**DATA TO EXAMINE**:
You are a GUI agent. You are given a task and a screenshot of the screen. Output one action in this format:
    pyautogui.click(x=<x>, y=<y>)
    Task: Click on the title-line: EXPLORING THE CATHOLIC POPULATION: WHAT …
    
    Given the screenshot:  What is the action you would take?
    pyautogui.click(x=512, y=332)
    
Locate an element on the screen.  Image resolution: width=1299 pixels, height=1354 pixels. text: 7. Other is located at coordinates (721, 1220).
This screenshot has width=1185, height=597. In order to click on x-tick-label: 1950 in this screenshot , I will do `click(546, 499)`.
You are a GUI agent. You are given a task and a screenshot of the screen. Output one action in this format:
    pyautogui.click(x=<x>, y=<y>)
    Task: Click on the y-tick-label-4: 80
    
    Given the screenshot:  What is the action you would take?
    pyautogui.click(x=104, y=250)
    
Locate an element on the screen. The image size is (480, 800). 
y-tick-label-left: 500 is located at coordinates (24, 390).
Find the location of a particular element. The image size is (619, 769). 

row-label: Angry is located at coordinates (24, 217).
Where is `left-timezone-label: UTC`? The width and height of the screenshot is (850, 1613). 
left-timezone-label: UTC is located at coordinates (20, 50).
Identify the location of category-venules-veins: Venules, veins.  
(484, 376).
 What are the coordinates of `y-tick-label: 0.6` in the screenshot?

**PROBLEM DESCRIPTION**: Reproduce all of the lines above word for word, from the first to the last.

**COMPLETED EXERCISE**:
You are a GUI agent. You are given a task and a screenshot of the screen. Output one action in this format:
    pyautogui.click(x=<x>, y=<y>)
    Task: Click on the title-line: EXPLORING THE CATHOLIC POPULATION: WHAT …
    
    Given the screenshot:  What is the action you would take?
    pyautogui.click(x=512, y=332)
    
Locate an element on the screen.  Image resolution: width=1299 pixels, height=1354 pixels. text: 7. Other is located at coordinates (721, 1220).
This screenshot has width=1185, height=597. In order to click on x-tick-label: 1950 in this screenshot , I will do `click(546, 499)`.
You are a GUI agent. You are given a task and a screenshot of the screen. Output one action in this format:
    pyautogui.click(x=<x>, y=<y>)
    Task: Click on the y-tick-label-4: 80
    
    Given the screenshot:  What is the action you would take?
    pyautogui.click(x=104, y=250)
    
Locate an element on the screen. The image size is (480, 800). 
y-tick-label-left: 500 is located at coordinates (24, 390).
Find the location of a particular element. The image size is (619, 769). 

row-label: Angry is located at coordinates (24, 217).
Where is `left-timezone-label: UTC`? The width and height of the screenshot is (850, 1613). 
left-timezone-label: UTC is located at coordinates (20, 50).
Identify the location of category-venules-veins: Venules, veins.  
(484, 376).
 What are the coordinates of `y-tick-label: 0.6` in the screenshot?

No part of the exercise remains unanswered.